If our waitress was a car, she was closing in on 220K miles. She had the face like a catcher's glove. Her hair was blonde, obvious dyed because her white roots were clearly visible. She looked like she could have been a real looker three ex-husbands ago and back was JFK was still president. But in the Obama years, she's humping a morning shift on New Year's Day slinging hash to a bunch of hungover tourists with more cash in their pockets that she'll make in 5 months.
"Our waitress must be snorting Xanax in the back," I joked with Nicky when she was unable to complete more than one task at a time. Like she forgot to take our order, then didn't know what kind of toast to bring Nicky (who ordered wheat with butter, and she brought out cold, dry white). The couple next to us arrived ten minutes after us and got their order fairly quickly. The Xannied-up waitress was complaining about the cooks. They were all Haitians in the back, but the only line cook who spoke English was not working that day, so there was a huge communication gap. When our food never appeared by the 30 minute mark when the owner, a feisty Cuban woman in her 50s, checked up on our situation. She was visibly irked and embarrassed when screams were spilling out from the kitchen. Like loud as fuck, you better call the cops because someone is gonna die loud. The Xannied waitress told me that they were short on staff so the cook brought in his wife to help out on the line, but those too were bickering all morning like most married couples do, but their home issues spilled over into the workplace, so it was a total shitshow in the back with a husband and wife at each others throats during the morning rush.
At the forty minute mark the owner ran into the back to break up another fracas. Sounded like pots were being thrown around. She had to tell everyone to shut the fuck up and start working like a team or they were all fired. Tons of tension. Everywhere. The kitchen staff hated each other. The wait staff hated the kitchen staff. The owners hated the kitchen staff. I hated everyone.

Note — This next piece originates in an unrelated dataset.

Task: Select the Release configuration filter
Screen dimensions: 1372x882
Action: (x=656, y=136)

Cubans and Haitians don't like each other. Never did. Some of those century-long feuds spilled over onto the streets of Miami, where both cultures frequently clash. And there was a serious class war going on as well... well-to-do Cubans living the American dream while the Haitians were humping a min-wage job. The proletariat vs. the bourgeois.
I was in the middle of a class war, and a domestic dispute, and clashing of economic policies. And all I wanted was a spicy cheeseburger.

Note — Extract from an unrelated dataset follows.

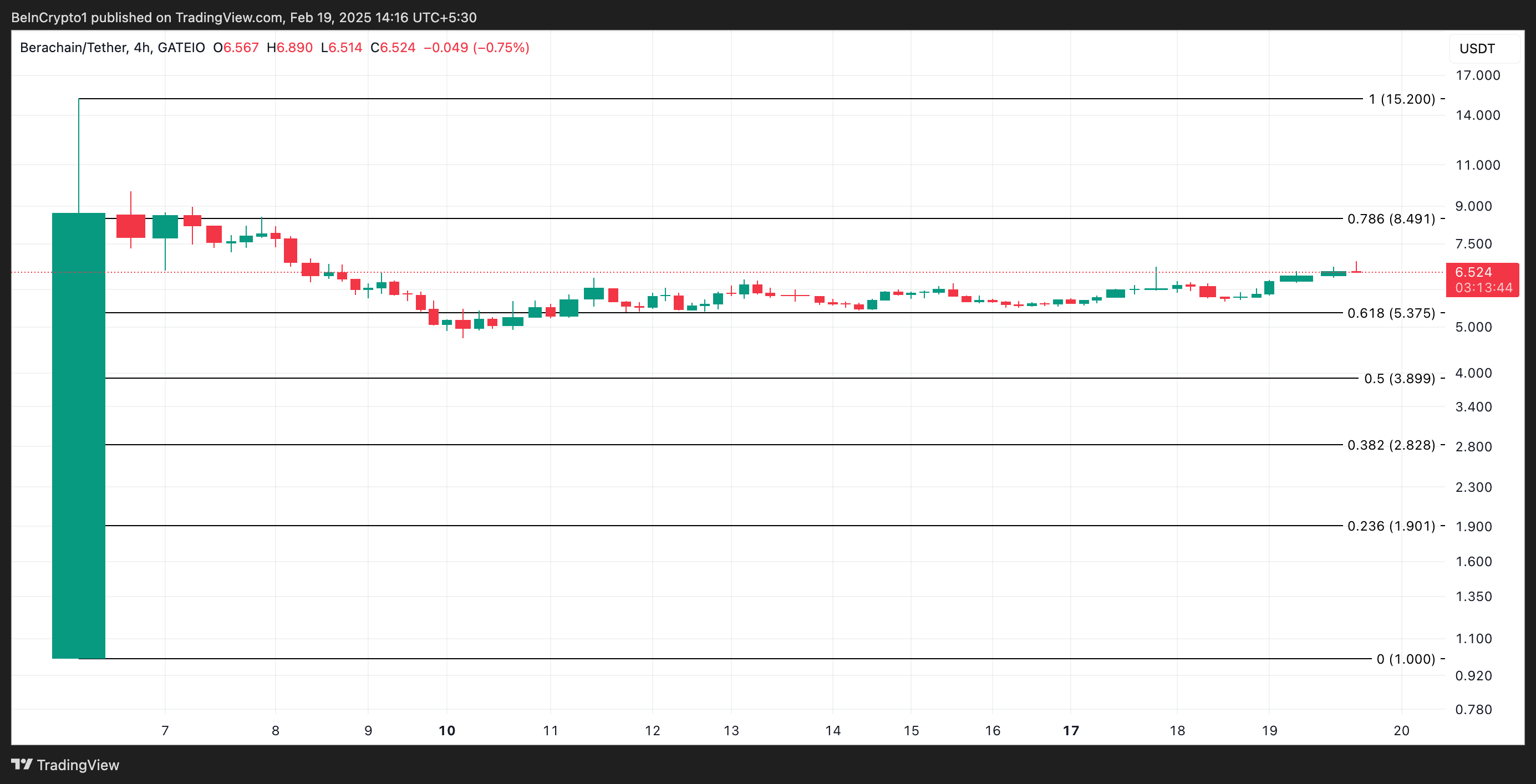Click the −0.049 (−0.75%) change value
The image size is (1536, 784).
pos(476,48)
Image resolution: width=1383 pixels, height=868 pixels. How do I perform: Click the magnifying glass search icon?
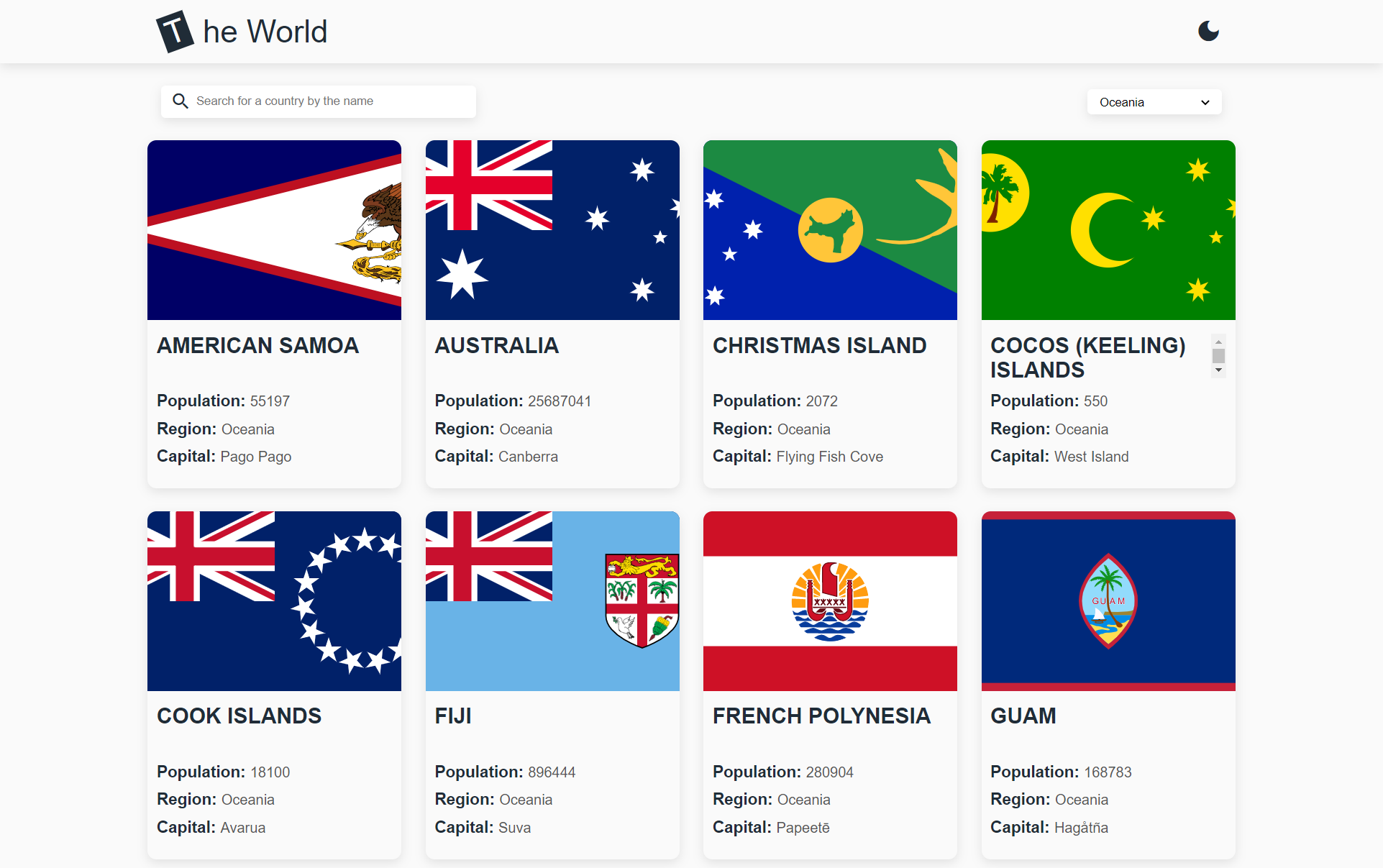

We finally got our meal a good fifty minutes after we order (or at least forty minutes later than everyone else). The Xannied waitress brought Nicky a second batch of toast. It was warm, but no butter and it was white. I got my spicy jumbo burger but I inspected it closely for saliva or blood droplets. With my luck one of them spit in my burger or some blood spilled onto my plate when the line cooks shanked each other. I gobbled down my burger, paid the bill (minus a 20$ discount from the owner), and rushed out of there before someone got their face slashed.
"Happy Easter!" said the waitress to Nicky, as we quickly made an exit.